* [WHAT THE TASK REQUIRES]:
Using the listing below, copy exactly each line from the one that has "This screenshot has width=1174, height=606." through the one that has "the rectangle insert"; omit the pictures.

* [RECORDS FOR THIS TASK]:
--------
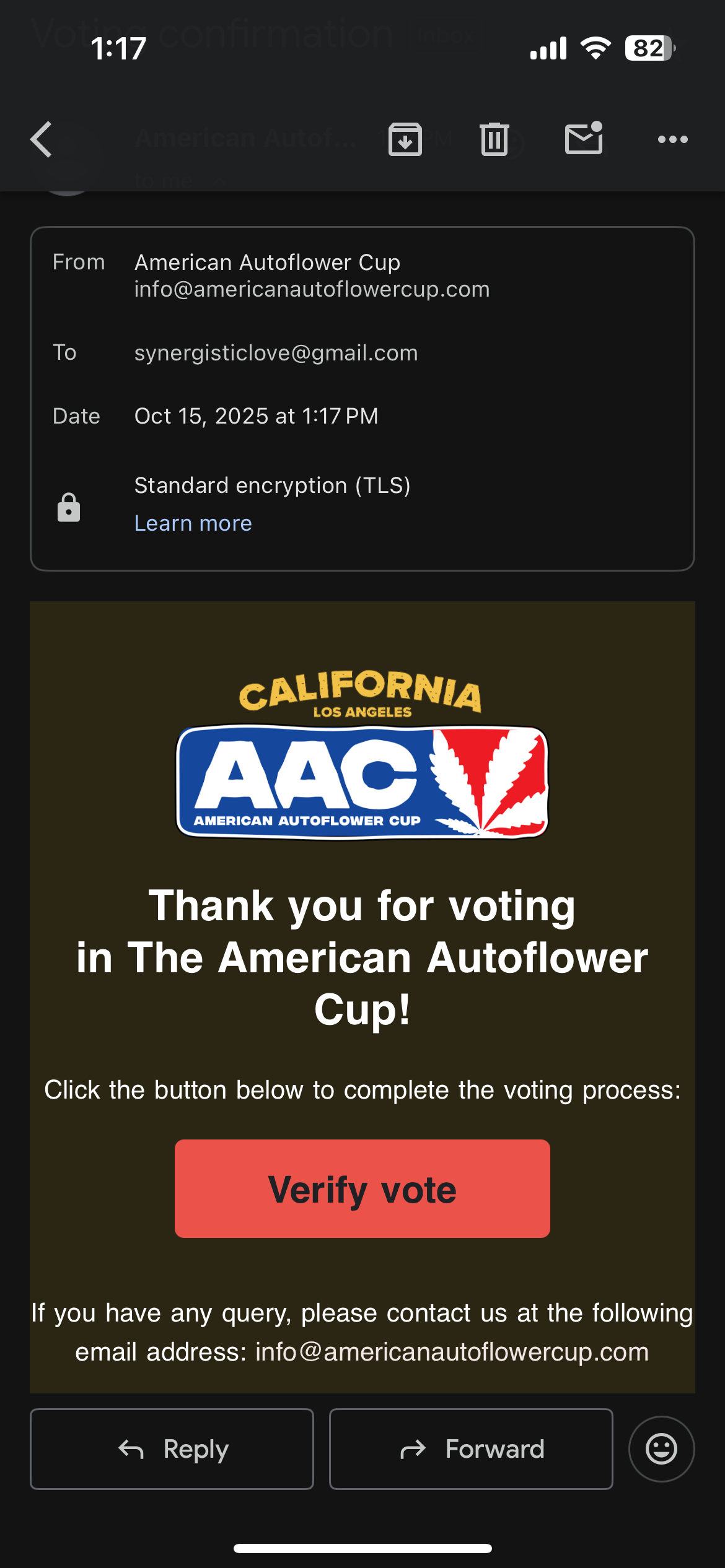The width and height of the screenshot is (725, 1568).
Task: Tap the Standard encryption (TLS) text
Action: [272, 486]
--------
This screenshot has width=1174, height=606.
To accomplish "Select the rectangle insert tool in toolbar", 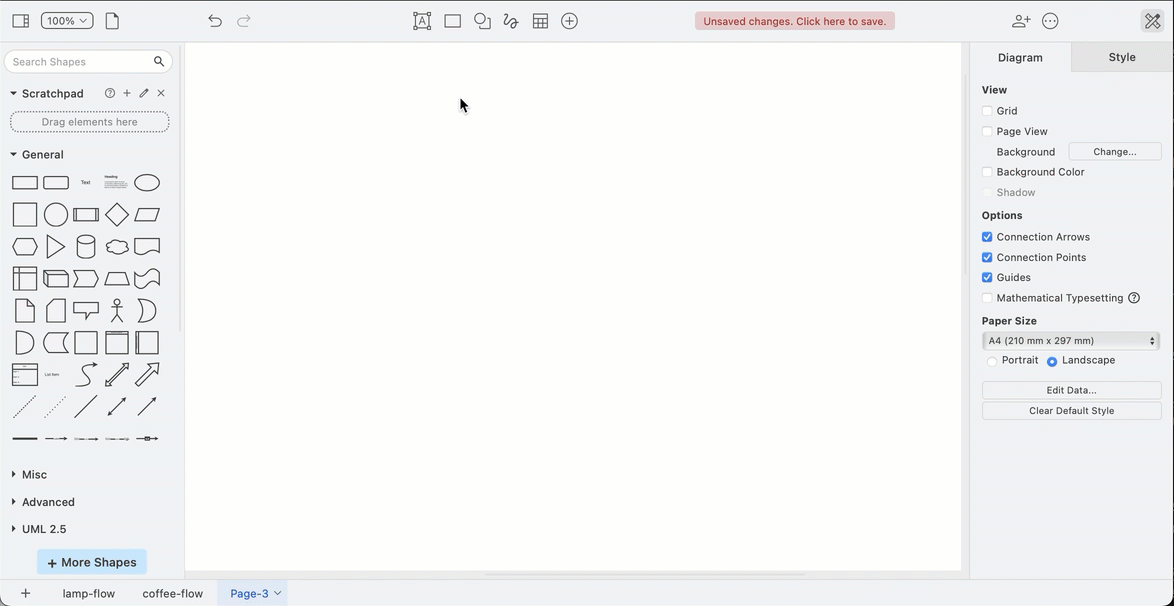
--------
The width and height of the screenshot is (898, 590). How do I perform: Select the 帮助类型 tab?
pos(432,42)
--------
* [ANSWER TO THE PROBLEM]:
This screenshot has width=1174, height=606.
To accomplish "Select the rectangle insert tool in toolbar", 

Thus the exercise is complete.